I, Adimu, his second son, watched from the shade of the Iroko tree. I saw how their eyes, the colour of a shallow sky, did not meet ours directly, but took inventory of everything, the strong arms of the hunters, the straight backs of the young women grinding cassava, the number of healthy children.
The palaver was long. Under the council tree, the white man, Captain Thorne, spoke through a mouthpiece, a man from a coastal tribe whose words came out twisted and oily. Thorne spoke of a "great work" across the ocean. A "partnership." He showed a paper with marks on it, a "treaty," he called it. He promised rifles that would make our hunters gods, barrels of fire-water, mountains of salt, and a chest of silver shillings that sang when shaken.
My father and the elders were wary. The ancestors whispered in the wind. But the promises were like sweet, rotting fruit, you could not ignore the scent. The white men spoke of a journey to a place where our strong men would learn great skills and return wealthy, where our people would be "protected" under the Queen's great shadow. They used words like "honour" and "progress," which the mouthpiece translated as "greatness" and "future."

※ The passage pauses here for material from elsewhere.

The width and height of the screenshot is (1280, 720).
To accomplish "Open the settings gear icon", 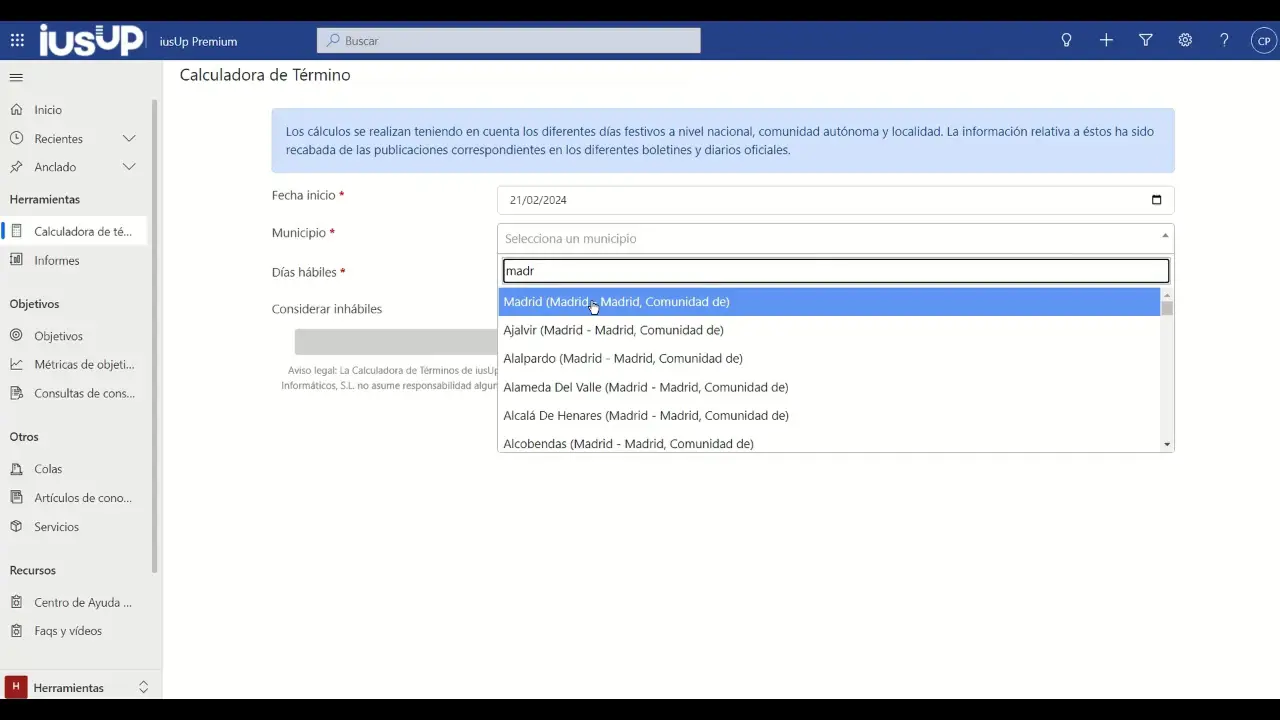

The bribe was not crude. It was a slow poison. They flattered my father's wisdom. They gave him a tall hat and a coat with brass buttons that made him sweat like a sinner. They toasted him with their fire-water until his eyes grew cloudy and his laughter too loud. They whispered of rival chiefs already signing, already gaining advantage.
The morning the treaty was sealed, they sacrificed a white bull. The blood was supposed to bind the agreement to the earth. But I saw a vulture, not a hawk, circle overhead.
They asked for a show of good faith, strong young men and women to help with the first phase of the "great work," to be honoured guests on their great canoe. A gesture of trust. My father, his vision clouded by promises and pride, called for volunteers. Fifty of our best stepped forward, their faces bright with curiosity and pride. My own brother, Kofi, was among them, flexing his arms and laughing.
I watched them walk down the path to the river, following the white men and the chest of singing silver. Kofi turned and waved, his smile a slash of white in his dark face. They did not walk like captives. They walked like ambassadors. That was the most profound deception of all.
The great canoe was not a canoe. It was a monstrous thing of wood and stink, a floating house with a belly like a cave. From the high river bluff, I saw our people led into that belly. I saw the last of them disappear, and then the great mouth of the hold was closed with a sound like a tomb sealing.
They never came back.
Other canoes came. The singing silver was paid. The rifles arrived, ten of them, with little powder. The fire-water flowed, and fights broke out. The white men’s demands grew. They spoke of "quotas" and "contracts." When my father, sober and horrified, finally refused more of his people, the men with the thunder-sticks appeared from the forest. They were not Captain Thorne’s men. They were hard-faced strangers from another tribe, armed with the very rifles we had been given. They had been bought, too.
The horror was not in the chains that came later, though their cold bite is a ghost on my wrists even now. The horror was in the moment of understanding that bloomed in my father’s eyes before a musket butt shattered his temple. The horror was the realization that we had not been conquered by force, but dismantled by a trick. Our trust was the lever, our chiefs the unwitting hands that broke the world. The white men did not steal us from our tribes. They purchased us with our own hopes, and our leaders delivered us into the hold.
Now, in the suffocating darkness of this ship’s belly, pressed between the weeping and the dying, the true curse settles upon my soul. It is not the lash, nor the thirst, nor the reek of despair. It is the memory of my brother’s trusting wave. It is the sight of my father, splendid in his ridiculous brass-buttoned coat, selling his children for a chest of lies and a taste of a world that wanted only to consume us. They did not just take our bodies. They made our own hearts complicit in the theft, and that betrayal is a poison no ocean can dilute. Our home is not lost behind us. It is shattered within us, broken by the very hands that were meant to hold it safe.